**Exercise requirements**:
The output should consist solely of the lines running from the one that contains "Open the H/W Monitor tab" through the end of the records below, copied exactly.

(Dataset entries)
((
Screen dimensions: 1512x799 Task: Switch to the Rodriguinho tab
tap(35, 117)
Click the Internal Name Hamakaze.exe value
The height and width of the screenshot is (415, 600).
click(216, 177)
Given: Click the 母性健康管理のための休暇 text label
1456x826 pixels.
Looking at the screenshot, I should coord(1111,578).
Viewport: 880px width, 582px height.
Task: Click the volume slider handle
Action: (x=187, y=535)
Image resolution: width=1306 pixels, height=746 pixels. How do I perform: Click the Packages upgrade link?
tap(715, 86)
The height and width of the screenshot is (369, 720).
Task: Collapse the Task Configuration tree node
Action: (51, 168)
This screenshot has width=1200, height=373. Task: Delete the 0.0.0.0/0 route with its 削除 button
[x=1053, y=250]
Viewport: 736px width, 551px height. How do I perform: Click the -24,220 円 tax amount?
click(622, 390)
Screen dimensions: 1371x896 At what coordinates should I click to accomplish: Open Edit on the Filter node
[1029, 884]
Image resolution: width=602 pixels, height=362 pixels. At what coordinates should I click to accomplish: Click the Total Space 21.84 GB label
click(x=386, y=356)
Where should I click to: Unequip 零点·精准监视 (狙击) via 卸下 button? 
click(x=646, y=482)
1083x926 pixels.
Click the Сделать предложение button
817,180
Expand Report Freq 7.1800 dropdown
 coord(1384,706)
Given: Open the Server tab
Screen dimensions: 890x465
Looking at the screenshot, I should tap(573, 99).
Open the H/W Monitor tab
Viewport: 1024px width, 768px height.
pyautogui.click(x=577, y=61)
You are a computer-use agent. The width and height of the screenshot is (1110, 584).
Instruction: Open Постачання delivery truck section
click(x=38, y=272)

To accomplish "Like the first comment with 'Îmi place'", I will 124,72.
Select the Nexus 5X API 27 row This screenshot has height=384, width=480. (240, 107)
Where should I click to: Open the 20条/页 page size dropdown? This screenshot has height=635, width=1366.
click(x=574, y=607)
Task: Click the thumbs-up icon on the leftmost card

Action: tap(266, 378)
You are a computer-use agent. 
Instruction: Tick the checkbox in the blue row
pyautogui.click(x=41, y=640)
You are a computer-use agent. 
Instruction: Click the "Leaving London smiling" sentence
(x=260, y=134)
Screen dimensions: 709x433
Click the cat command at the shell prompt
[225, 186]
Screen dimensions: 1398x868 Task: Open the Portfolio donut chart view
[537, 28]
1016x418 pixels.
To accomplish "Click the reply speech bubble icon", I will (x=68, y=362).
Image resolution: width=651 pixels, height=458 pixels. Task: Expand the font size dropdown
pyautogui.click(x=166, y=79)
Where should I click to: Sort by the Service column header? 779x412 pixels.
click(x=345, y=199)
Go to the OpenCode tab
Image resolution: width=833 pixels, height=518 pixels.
))
**Completed task**:
Open the H/W Monitor tab
Viewport: 1024px width, 768px height.
pyautogui.click(x=577, y=61)
You are a computer-use agent. The width and height of the screenshot is (1110, 584).
Instruction: Open Постачання delivery truck section
click(x=38, y=272)

To accomplish "Like the first comment with 'Îmi place'", I will 124,72.
Select the Nexus 5X API 27 row This screenshot has height=384, width=480. (240, 107)
Where should I click to: Open the 20条/页 page size dropdown? This screenshot has height=635, width=1366.
click(x=574, y=607)
Task: Click the thumbs-up icon on the leftmost card

Action: tap(266, 378)
You are a computer-use agent. 
Instruction: Tick the checkbox in the blue row
pyautogui.click(x=41, y=640)
You are a computer-use agent. 
Instruction: Click the "Leaving London smiling" sentence
(x=260, y=134)
Screen dimensions: 709x433
Click the cat command at the shell prompt
[225, 186]
Screen dimensions: 1398x868 Task: Open the Portfolio donut chart view
[537, 28]
1016x418 pixels.
To accomplish "Click the reply speech bubble icon", I will (x=68, y=362).
Image resolution: width=651 pixels, height=458 pixels. Task: Expand the font size dropdown
pyautogui.click(x=166, y=79)
Where should I click to: Sort by the Service column header? 779x412 pixels.
click(x=345, y=199)
Go to the OpenCode tab
Image resolution: width=833 pixels, height=518 pixels.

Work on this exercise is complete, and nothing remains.